◆ PASSAGE TO READ:

____________

I can run to that really quickly. Get to you there.

Anthony Godfrey:
Just run to it really quickly. If you wait for me to be able to find my way, it might take a minute. Talk about what led you to take this class. Now that you've experienced it and you've had this level of success, what do you want to do next?

Josh Copp:
I'm going to keep going to school, college and what not and I'm going to try to get a bachelor's degree in animation. I'm just hoping that I can keep on animating whether that be 2D or 3D.

Anthony Godfrey:
Fantastic. How about you London?

London Baker:
I signed up for Digital Media next year so I'm going to be doing it again. I wanted to do it again because I really like this class and I feel like I've learned a lot and doing it again I'll be able to learn a lot more.

Marissa Pierce:
I think I'm going to keep going to college and then figure things out from there. For sure after taking this class I have figured out what I like to do. So fortunately I'm not planning to be a doctor because I didn't want to. I'm just going to stick to 3D modeling assets, possibly animation, something to do with art, like drawing, but mostly just 3D modeling.

Anthony Godfrey:
So this is something you want to do as a career?

Marissa Pierce:
Yes.

Anthony Godfrey:
Wonderful. How about you Noah?

Noah Campbell:
Sorry.

Anthony Godfrey:
I'm asking this question while Noah is getting me to the magic mushroom.

Noah Campbell:
I’m almost there, I'm on the zip line right now.

Anthony Godfrey:
You need to focus. I don't want you to fall.

____________

◆ AVAILABLE DATA:

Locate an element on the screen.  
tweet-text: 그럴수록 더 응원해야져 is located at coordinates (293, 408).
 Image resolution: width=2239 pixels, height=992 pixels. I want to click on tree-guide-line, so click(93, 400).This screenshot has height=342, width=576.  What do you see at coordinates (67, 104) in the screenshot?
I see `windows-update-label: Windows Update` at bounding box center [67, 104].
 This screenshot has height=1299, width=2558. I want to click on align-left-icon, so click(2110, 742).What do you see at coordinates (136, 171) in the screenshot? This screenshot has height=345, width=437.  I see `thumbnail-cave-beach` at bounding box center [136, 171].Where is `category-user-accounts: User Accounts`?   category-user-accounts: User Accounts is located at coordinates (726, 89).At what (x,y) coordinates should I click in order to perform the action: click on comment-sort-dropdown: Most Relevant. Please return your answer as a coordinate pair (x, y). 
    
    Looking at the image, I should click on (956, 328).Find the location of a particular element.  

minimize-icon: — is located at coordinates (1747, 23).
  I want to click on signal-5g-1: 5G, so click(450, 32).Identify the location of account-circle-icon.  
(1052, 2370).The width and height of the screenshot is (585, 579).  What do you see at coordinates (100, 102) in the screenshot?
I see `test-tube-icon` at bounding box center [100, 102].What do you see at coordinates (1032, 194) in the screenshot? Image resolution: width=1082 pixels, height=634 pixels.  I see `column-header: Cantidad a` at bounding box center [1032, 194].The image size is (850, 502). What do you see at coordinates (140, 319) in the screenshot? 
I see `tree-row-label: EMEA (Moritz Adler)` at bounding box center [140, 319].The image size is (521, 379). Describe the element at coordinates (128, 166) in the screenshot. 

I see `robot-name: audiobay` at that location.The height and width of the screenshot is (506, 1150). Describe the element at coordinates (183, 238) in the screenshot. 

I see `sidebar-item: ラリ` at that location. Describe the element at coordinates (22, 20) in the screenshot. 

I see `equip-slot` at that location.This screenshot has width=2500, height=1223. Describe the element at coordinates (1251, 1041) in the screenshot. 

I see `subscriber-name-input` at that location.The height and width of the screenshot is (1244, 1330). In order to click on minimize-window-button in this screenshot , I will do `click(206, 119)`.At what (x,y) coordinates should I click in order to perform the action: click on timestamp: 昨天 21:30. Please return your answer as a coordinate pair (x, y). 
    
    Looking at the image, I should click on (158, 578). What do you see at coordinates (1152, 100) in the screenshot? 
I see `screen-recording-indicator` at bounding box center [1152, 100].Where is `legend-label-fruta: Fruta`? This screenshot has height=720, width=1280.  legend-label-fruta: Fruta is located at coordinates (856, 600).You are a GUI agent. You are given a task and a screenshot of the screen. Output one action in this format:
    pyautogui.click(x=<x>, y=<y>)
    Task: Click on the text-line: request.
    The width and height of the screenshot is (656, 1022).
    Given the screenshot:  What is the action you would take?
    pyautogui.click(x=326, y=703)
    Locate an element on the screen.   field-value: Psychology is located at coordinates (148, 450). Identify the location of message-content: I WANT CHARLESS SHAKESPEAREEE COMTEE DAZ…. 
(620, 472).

____________

◆ INSTRUCTIONS TO FOLLOW:
Answer these questions from the conversation transcript, one line each.
(a) What degree does Josh Copp plan to try for?
(b) What class did London Baker sign up for next year?
(c) Where does Noah Campbell say he is right now?

◆ SOLUTION FOR THIS EXERCISE:
(a) A bachelor's degree in animation.
(b) Digital Media.
(c) On the zip line.